Alzheimer's - Sleep Apnea

A study published in the journal Neurology on Wednesday reveals that severe sleep apnea could significantly impact future brain health.

Researchers discovered that individuals with severe sleep apnea are at a heightened risk of developing brain biomarkers associated with Alzheimer’s disease, cognitive decline, and an increased susceptibility to strokes.

“These biomarkers are sensitive signs of early cerebrovascular disease,” explained study coauthor Dr. Diego Z. Carvalho of the Mayo Clinic in Rochester, Minnesota, in a media release published by News Medical.

Dr. Carvalho emphasized the damaging effects on the brain’s white matter due to insufficient deep sleep, specifically slow-wave sleep. 3

He noted, “Finding that severe sleep apnea and a reduction in slow-wave sleep are associated with these biomarkers is important since there is no treatment for these changes in the brain, so we need to find ways to prevent them from happening or getting worse.”

The study involved 140 participants with varying degrees of sleep apnea, averaging 72 years of age. It was reported that 34% had mild sleep apnea, 32% moderate, and 34% severe.

All participants were free of dementia and exhibited normal cognitive function during testing, having undergone one of two types of magnetic resonance imaging scans.

The researchers observed greater damage to the brain’s white matter in individuals with severe sleep apnea compared to those who experienced more deep sleep.3

According to Dr. Carvalho, “For every 10% decrease in time spent in deep sleep, there was an increase of white matter hyperintensities in the brain similar to the effect of being 2.3 years older.”

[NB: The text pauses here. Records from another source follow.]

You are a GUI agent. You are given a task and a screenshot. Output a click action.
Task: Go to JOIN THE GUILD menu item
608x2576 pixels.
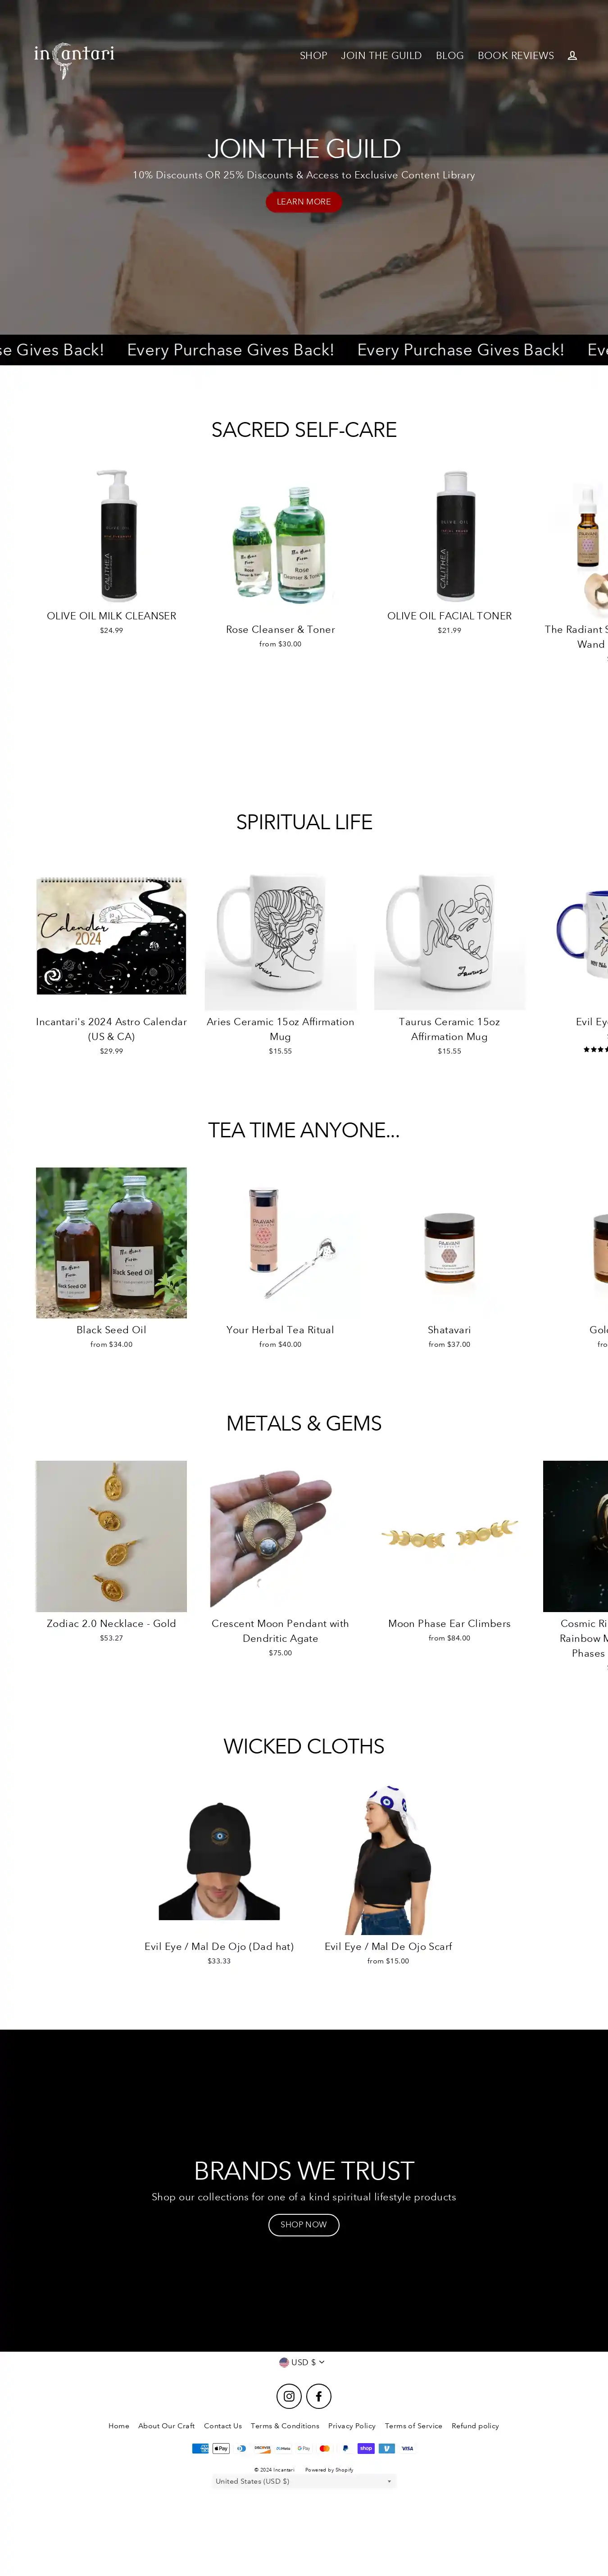coord(381,56)
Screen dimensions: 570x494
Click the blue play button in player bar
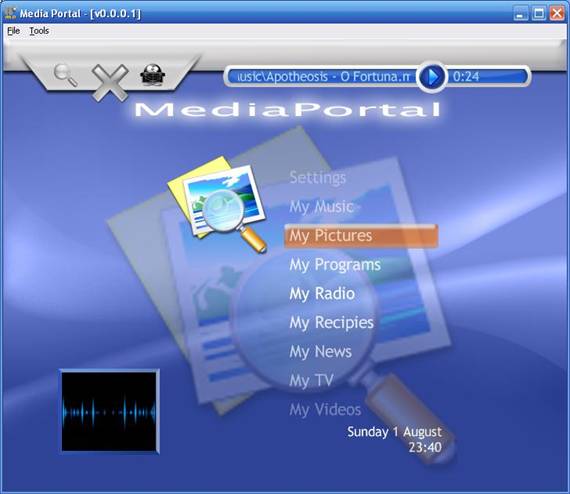click(x=432, y=77)
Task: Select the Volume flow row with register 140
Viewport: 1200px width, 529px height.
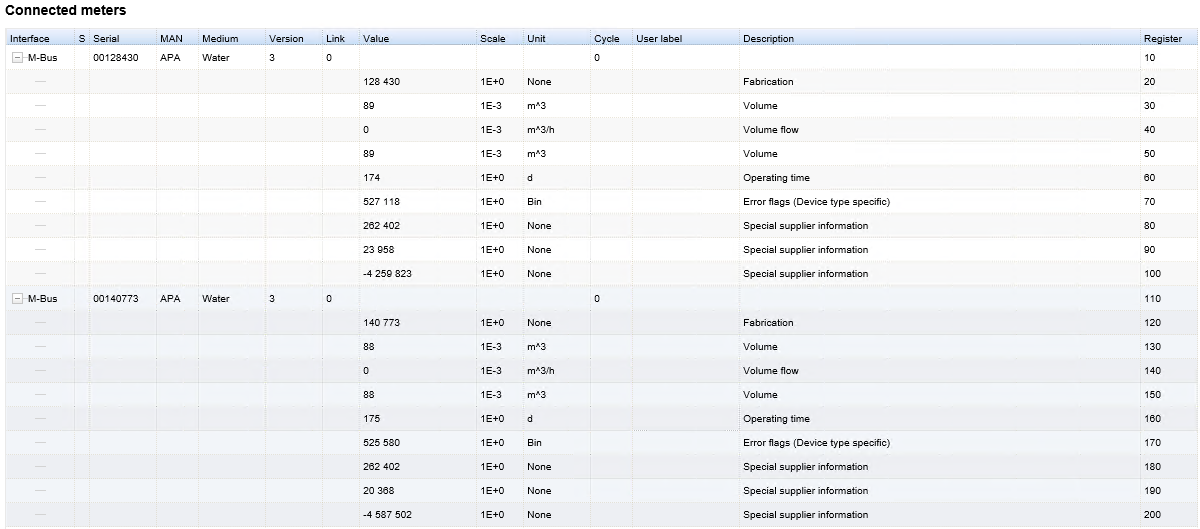Action: tap(770, 371)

Sleep Apnea (Photo: Getty Images)

Healthline further elaborated that a 20 percentage point decrease in slow-wave sleep corresponded to white matter hyperintensity levels equivalent to a person 4.6 years older.

It was highlighted that white matter hyperintensities can impair the brain’s processing abilities, focus, and memory. Additionally, lower levels of white matter have been linked to mental health conditions such as depression and anxiety.

Dr. Carvalho clarified that the association with sleep apnea was predominantly observed in severe cases, suggesting that mild to moderate instances may not significantly impact white matter in the brain.

Healthline noted that researchers have not determined whether the relationship between sleep disturbances and brain changes indicates causation or vice versa.

Treatment options for sleep apnea vary depending on the severity and can range from lifestyle adjustments like weight loss and smoking cessation to surgical interventions, as per the Mayo Clinic.

The National Heart, Lung, and Blood Institute recommends additional lifestyle changes such as regular physical activity, maintaining a consistent sleep schedule, and limiting alcohol consumption to manage sleep apnea effectively.

Breathing devices like CPAP machines are also available to aid breathing during sleep, although they may cause side effects such as dry eyes and nasal congestion, according to the institute’s website.